- _Assignment_:
Word for word, return the entries listed below.
Data for review Start Marker
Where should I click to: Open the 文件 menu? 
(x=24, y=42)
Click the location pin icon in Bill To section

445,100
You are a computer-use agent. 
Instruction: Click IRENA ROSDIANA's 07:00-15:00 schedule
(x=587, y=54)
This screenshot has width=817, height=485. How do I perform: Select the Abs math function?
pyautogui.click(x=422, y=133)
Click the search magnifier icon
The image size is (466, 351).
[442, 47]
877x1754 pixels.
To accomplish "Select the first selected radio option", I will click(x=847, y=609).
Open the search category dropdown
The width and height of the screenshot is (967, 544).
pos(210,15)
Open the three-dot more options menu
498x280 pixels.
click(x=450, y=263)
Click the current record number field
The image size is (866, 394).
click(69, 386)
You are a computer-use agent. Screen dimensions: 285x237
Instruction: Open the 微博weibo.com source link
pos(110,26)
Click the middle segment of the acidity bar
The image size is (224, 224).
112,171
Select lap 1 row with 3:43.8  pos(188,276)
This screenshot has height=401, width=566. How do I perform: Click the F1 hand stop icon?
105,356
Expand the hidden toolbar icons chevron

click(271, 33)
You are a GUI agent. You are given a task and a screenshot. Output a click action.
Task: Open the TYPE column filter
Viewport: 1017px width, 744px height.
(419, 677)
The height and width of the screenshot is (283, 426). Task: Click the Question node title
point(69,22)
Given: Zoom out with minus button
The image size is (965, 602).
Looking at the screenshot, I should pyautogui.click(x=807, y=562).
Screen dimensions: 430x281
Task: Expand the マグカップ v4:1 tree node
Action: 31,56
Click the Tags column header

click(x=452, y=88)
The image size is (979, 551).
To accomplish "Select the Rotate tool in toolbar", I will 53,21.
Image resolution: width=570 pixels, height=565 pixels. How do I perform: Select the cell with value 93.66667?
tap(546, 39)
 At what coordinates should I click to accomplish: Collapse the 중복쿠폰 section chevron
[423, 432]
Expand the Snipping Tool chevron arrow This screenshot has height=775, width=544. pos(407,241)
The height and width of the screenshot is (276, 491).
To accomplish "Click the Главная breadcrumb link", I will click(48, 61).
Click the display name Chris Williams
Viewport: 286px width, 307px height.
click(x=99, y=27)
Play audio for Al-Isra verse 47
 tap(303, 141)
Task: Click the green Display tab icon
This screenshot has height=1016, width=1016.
Data for review End Marker
- _Answer to this problem_:
Where should I click to: Open the 文件 menu? 
(x=24, y=42)
Click the location pin icon in Bill To section

445,100
You are a computer-use agent. 
Instruction: Click IRENA ROSDIANA's 07:00-15:00 schedule
(x=587, y=54)
This screenshot has width=817, height=485. How do I perform: Select the Abs math function?
pyautogui.click(x=422, y=133)
Click the search magnifier icon
The image size is (466, 351).
[442, 47]
877x1754 pixels.
To accomplish "Select the first selected radio option", I will click(x=847, y=609).
Open the search category dropdown
The width and height of the screenshot is (967, 544).
pos(210,15)
Open the three-dot more options menu
498x280 pixels.
click(x=450, y=263)
Click the current record number field
The image size is (866, 394).
click(69, 386)
You are a computer-use agent. Screen dimensions: 285x237
Instruction: Open the 微博weibo.com source link
pos(110,26)
Click the middle segment of the acidity bar
The image size is (224, 224).
112,171
Select lap 1 row with 3:43.8  pos(188,276)
This screenshot has height=401, width=566. How do I perform: Click the F1 hand stop icon?
105,356
Expand the hidden toolbar icons chevron

click(271, 33)
You are a GUI agent. You are given a task and a screenshot. Output a click action.
Task: Open the TYPE column filter
Viewport: 1017px width, 744px height.
(419, 677)
The height and width of the screenshot is (283, 426). Task: Click the Question node title
point(69,22)
Given: Zoom out with minus button
The image size is (965, 602).
Looking at the screenshot, I should pyautogui.click(x=807, y=562).
Screen dimensions: 430x281
Task: Expand the マグカップ v4:1 tree node
Action: 31,56
Click the Tags column header

click(x=452, y=88)
The image size is (979, 551).
To accomplish "Select the Rotate tool in toolbar", I will 53,21.
Image resolution: width=570 pixels, height=565 pixels. How do I perform: Select the cell with value 93.66667?
tap(546, 39)
 At what coordinates should I click to accomplish: Collapse the 중복쿠폰 section chevron
[423, 432]
Expand the Snipping Tool chevron arrow This screenshot has height=775, width=544. pos(407,241)
The height and width of the screenshot is (276, 491).
To accomplish "Click the Главная breadcrumb link", I will click(48, 61).
Click the display name Chris Williams
Viewport: 286px width, 307px height.
click(x=99, y=27)
Play audio for Al-Isra verse 47
 tap(303, 141)
Task: Click the green Display tab icon
This screenshot has height=1016, width=1016.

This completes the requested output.